• Problems to solve:
[1] In the passage on the Délorme wines, duplicate the text starting with "So what have" and going on through "a few paragraphs.".
[2] According to the passage on the Délorme wines, what is the relatively new red line called?
[3] Take the passage on the Délorme wines further, picking up after its final sentence.

• Page text:

Every line we take is on allocation to us - you might expect the top examples, made in smaller quantities, to be rationed, but Christophe Délorme - the head honcho - can sell everything he makes with ease and our orders are always ruthlessly trimmed back.  The estate’s growing following in America, spread by the aforementioned Mr. Parker, and Christophe’s viticultural perfectionism resulting in low yields, both ensure that quantities to little players like Wines of Interest will not increase.  Further, Christophe has been working towards biodynamic production for years, introducing plots to this demanding régime one at a time which also takes its toll on volume.

So what have we managed to coax out this time?  Not a lot, in all honesty, but a few precious cases each of 2013 Côtes du Rhône Rosé, 2013 Tavel Rosé and his white 2013 Lirac, “La Reine des Bois”; not much of the 2013 Côtes du Rhône Rouge and a handful of cases of 2012 Lirac, “La Dame Rousse”, 2012 Lirac, “La Reine des Bois” and a jealously guarded, tiny stash of the miraculous 2012 Châteauneuf-du-Pape, “La Reine des Bois”.  We also have a small parcel of a relatively new red line in its 2013 variant, called La Remise de Mordorée, of which more in a few paragraphs.

• Provided material:
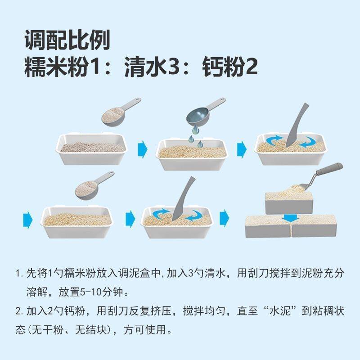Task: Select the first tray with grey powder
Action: pos(92,148)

• The results:
[1]
So what have we managed to coax out this time?  Not a lot, in all honesty, but a few precious cases each of 2013 Côtes du Rhône Rosé, 2013 Tavel Rosé and his white 2013 Lirac, “La Reine des Bois”; not much of the 2013 Côtes du Rhône Rouge and a handful of cases of 2012 Lirac, “La Dame Rousse”, 2012 Lirac, “La Reine des Bois” and a jealously guarded, tiny stash of the miraculous 2012 Châteauneuf-du-Pape, “La Reine des Bois”.  We also have a small parcel of a relatively new red line in its 2013 variant, called La Remise de Mordorée, of which more in a few paragraphs.

[2] La Remise de Mordorée

[3]
The vintages are both excellent at this estate, but significantly different.  2012 is one of Christophe’s declared favourites, in his top five over the last thirty-ish years.  I will not presume to do any better than reproduce his own summary for you….

“The wines are harmonious, balanced, suave and fresh and at the same time incredibly fragrant, with a rare aromatic complexity and a subtle blend of floral and fruity aromas, a great vintage playing on its finesse, elegance and its refined concentration, one that makes you fall in love as soon as you taste it: a beautiful vintage.”

2013 clearly presented considerable challenges as a cold winter and cool, wet spring triggered a coulure - essentially the embryonic bunchlets shatter and flowers remain sterile with an uneven fruiting at best or even total failure.  In this instance the Grenache vineyards were badly hit with an 80% spoil rate on some plots.  Other varieties suffered to a much lesser extent and in the end the Syrah was “definitely the best for twenty years” and Mourvèdre, “despite the late maturing year are amazing.”  So not all bad then, by any means: Christophe summarises - “2013 was a tough year, one that never let us take a break; thankfully the quality of the wine is remarkable.  In conclusion, the wines are great, but will be extremely rare.”  We will have to see how much of the senior reds we are allowed next spring.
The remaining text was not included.